* Exercise description: With all images left out, restate the records below exactly as written.

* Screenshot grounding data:

--- START ---

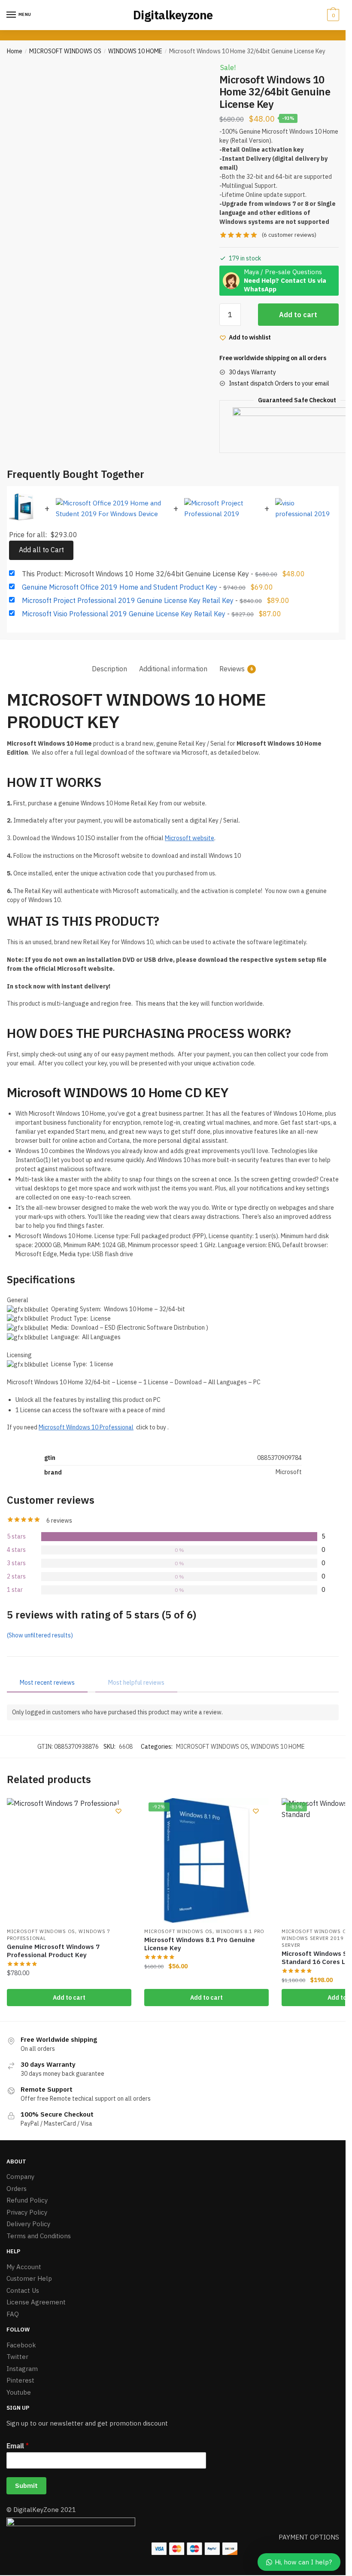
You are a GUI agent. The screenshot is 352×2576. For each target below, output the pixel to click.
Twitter (17, 2357)
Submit (26, 2485)
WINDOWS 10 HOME (135, 51)
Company (20, 2176)
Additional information (173, 668)
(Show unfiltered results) (40, 1635)
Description (109, 668)
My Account (23, 2267)
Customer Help (29, 2278)
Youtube (18, 2392)
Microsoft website (189, 838)
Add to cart (298, 314)
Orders (16, 2188)
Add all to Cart (41, 549)
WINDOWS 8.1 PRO (240, 1931)
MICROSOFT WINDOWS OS (65, 51)
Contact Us (22, 2290)
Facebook (21, 2345)
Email (17, 2445)
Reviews (232, 668)
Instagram (22, 2369)
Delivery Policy (28, 2224)
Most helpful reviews (136, 1682)
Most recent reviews (47, 1682)
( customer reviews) (289, 235)
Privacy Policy (26, 2212)
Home (14, 51)
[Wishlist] (118, 1811)
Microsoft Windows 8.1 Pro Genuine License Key (199, 1944)
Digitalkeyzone (173, 14)
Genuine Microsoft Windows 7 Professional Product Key (53, 1951)
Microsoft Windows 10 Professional (86, 1427)
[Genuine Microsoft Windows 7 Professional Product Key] (69, 1860)
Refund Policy (27, 2200)
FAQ (12, 2314)
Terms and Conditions (38, 2236)
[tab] (109, 662)
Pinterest (20, 2380)
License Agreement (36, 2302)
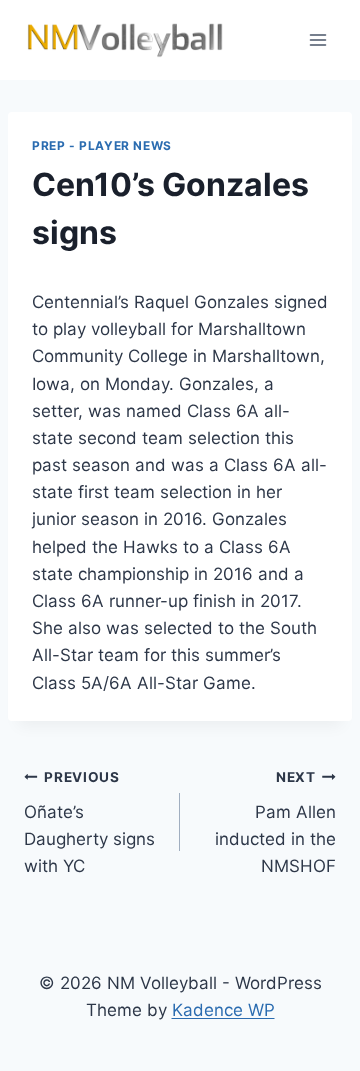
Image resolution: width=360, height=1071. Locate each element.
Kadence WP (223, 1010)
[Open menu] (317, 39)
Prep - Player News (102, 145)
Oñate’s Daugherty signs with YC (89, 822)
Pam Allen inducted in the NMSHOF (275, 822)
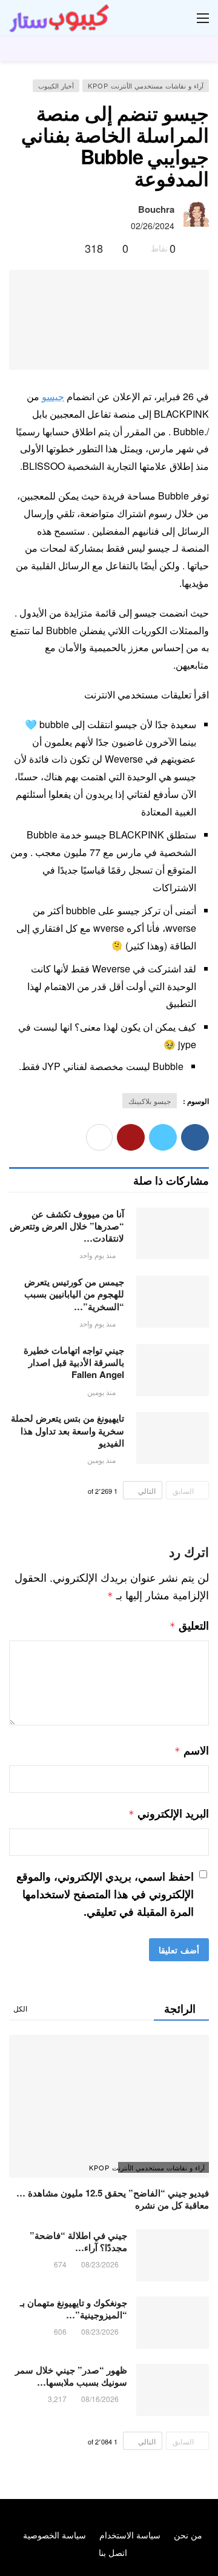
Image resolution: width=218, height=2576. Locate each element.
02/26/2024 (152, 225)
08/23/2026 (100, 2264)
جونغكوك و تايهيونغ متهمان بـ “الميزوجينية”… (73, 2308)
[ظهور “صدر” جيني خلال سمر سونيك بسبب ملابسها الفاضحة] (172, 2390)
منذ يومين (101, 1392)
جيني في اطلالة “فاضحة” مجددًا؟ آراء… (78, 2241)
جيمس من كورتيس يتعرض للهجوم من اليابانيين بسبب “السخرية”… (74, 1294)
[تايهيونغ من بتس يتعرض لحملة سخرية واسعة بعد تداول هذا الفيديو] (172, 1438)
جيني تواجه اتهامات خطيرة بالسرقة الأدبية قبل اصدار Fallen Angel (74, 1362)
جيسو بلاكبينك (149, 1101)
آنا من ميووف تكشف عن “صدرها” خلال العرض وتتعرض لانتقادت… (67, 1226)
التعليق (189, 1625)
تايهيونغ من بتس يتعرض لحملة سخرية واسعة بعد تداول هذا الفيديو (67, 1430)
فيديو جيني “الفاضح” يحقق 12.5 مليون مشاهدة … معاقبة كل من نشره (112, 2199)
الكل (20, 2008)
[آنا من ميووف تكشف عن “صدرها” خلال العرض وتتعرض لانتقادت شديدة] (172, 1234)
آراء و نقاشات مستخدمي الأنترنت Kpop (145, 85)
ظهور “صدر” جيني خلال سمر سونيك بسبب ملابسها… (71, 2376)
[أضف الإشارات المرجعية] (70, 248)
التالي (147, 1490)
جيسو (53, 396)
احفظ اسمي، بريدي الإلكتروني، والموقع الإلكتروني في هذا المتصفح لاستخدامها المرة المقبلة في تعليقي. (105, 1893)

--- END ---

* Your response:
You are a GUI agent. The screenshot is 352×2576. For each target below, output the pixel to click.
Twitter (17, 2357)
Submit (26, 2485)
WINDOWS 10 HOME (135, 51)
Company (20, 2176)
Additional information (173, 668)
(Show unfiltered results) (40, 1635)
Description (109, 668)
My Account (23, 2267)
Customer Help (29, 2278)
Youtube (18, 2392)
Microsoft website (189, 838)
Add to cart (298, 314)
Orders (16, 2188)
Add all to Cart (41, 549)
WINDOWS 8.1 PRO (240, 1931)
MICROSOFT WINDOWS OS (65, 51)
Contact Us (22, 2290)
Facebook (21, 2345)
Email (17, 2445)
Reviews (232, 668)
Instagram (22, 2369)
Delivery Policy (28, 2224)
Most helpful reviews (136, 1682)
Most recent reviews (47, 1682)
( customer reviews) (289, 235)
Privacy Policy (26, 2212)
Home (14, 51)
[Wishlist] (118, 1811)
Microsoft Windows 8.1 Pro Genuine License Key (199, 1944)
Digitalkeyzone (173, 14)
Genuine Microsoft Windows 7 Professional Product Key (53, 1951)
Microsoft Windows 10 Professional (86, 1427)
[Genuine Microsoft Windows 7 Professional Product Key] (69, 1860)
Refund Policy (27, 2200)
FAQ (12, 2314)
Terms and Conditions (38, 2236)
[tab] (109, 662)
Pinterest (20, 2380)
License Agreement (36, 2302)
Image resolution: width=360, height=1071. Locate each element.
Kadence WP (223, 1010)
[Open menu] (317, 39)
Prep - Player News (102, 145)
Oñate’s Daugherty signs with YC (89, 822)
Pam Allen inducted in the NMSHOF (275, 822)
Image resolution: width=218, height=2576. Locate each element.
02/26/2024 (152, 225)
08/23/2026 (100, 2264)
جونغكوك و تايهيونغ متهمان بـ “الميزوجينية”… (73, 2308)
[ظهور “صدر” جيني خلال سمر سونيك بسبب ملابسها الفاضحة] (172, 2390)
منذ يومين (101, 1392)
جيني في اطلالة “فاضحة” مجددًا؟ آراء… (78, 2241)
جيمس من كورتيس يتعرض للهجوم من اليابانيين بسبب “السخرية”… (74, 1294)
[تايهيونغ من بتس يتعرض لحملة سخرية واسعة بعد تداول هذا الفيديو] (172, 1438)
جيني تواجه اتهامات خطيرة بالسرقة الأدبية قبل اصدار Fallen Angel (74, 1362)
جيسو بلاكبينك (149, 1101)
آنا من ميووف تكشف عن “صدرها” خلال العرض وتتعرض لانتقادت… (67, 1226)
التعليق (189, 1625)
تايهيونغ من بتس يتعرض لحملة سخرية واسعة بعد تداول هذا الفيديو (67, 1430)
فيديو جيني “الفاضح” يحقق 12.5 مليون مشاهدة … معاقبة كل من نشره (112, 2199)
الكل (20, 2008)
[آنا من ميووف تكشف عن “صدرها” خلال العرض وتتعرض لانتقادت شديدة] (172, 1234)
آراء و نقاشات مستخدمي الأنترنت Kpop (145, 85)
ظهور “صدر” جيني خلال سمر سونيك بسبب ملابسها… (71, 2376)
[أضف الإشارات المرجعية] (70, 248)
التالي (147, 1490)
جيسو (53, 396)
احفظ اسمي، بريدي الإلكتروني، والموقع الإلكتروني في هذا المتصفح لاستخدامها المرة المقبلة في تعليقي. (105, 1893)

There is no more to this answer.